Jurisdictional structure
- Operations jurisdiction: Tunisia
- Constituting instrument: Beylical Decree of 6 September 1956, establishment of the National Guard;
- General nature: Gendarmerie; Civilian police;
- Specialist jurisdiction: National border patrol, security, and integrity.;

Operational structure
- Elected officer responsible: Taoufik Charfeddine, Minister of the Interior;
- Parent agency: Ministry of the Interior

= Tunisian National Guard =

The Tunisian National Guard (Garde Nationale, الحرس الوطني) is the national gendarmerie force of the Republic of Tunisia and separated from the Tunisian Armed Forces.

==History==
During the French protectorate of Tunisia, the French national gendarmerie was tasked to maintain law and order in Tunisia. Shortly after Tunisia's independence, the Tunisian National Guard was created in 1956 by Beylical Decree of 6 September 1956 to replace the French national gendarmerie, which returned to France.

==Missions==
Tunisian National Guard, along with Tunisian National Police, is the first line of defense against internal security threat.

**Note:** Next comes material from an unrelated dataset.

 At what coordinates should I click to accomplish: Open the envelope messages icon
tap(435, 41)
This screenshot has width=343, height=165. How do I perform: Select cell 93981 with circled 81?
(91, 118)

Tunisian National Guard role as stipulated in article 2 of Decree No. 2006-1162 on the special status of agents of the National Guard, are as follows:
- for maintaining public order,
- preserving the security,
- land and sea borders guards,
- road/highway traffic and safety, public safety,
- search for criminals and,
- judicial investigations.

==Organization==

The Tunisian National Guard is led by a Director General, and consist of an inspectorate general and five directorate general, which are:

- Inspectorate General.
- Directorate General of Public Security.
- Directorate General of Intervention Units.
- Directorate General of Border Guards.
- Directorate General of Common Services.
- Directorate General of the Mutual of Civil Protection National Guard officials.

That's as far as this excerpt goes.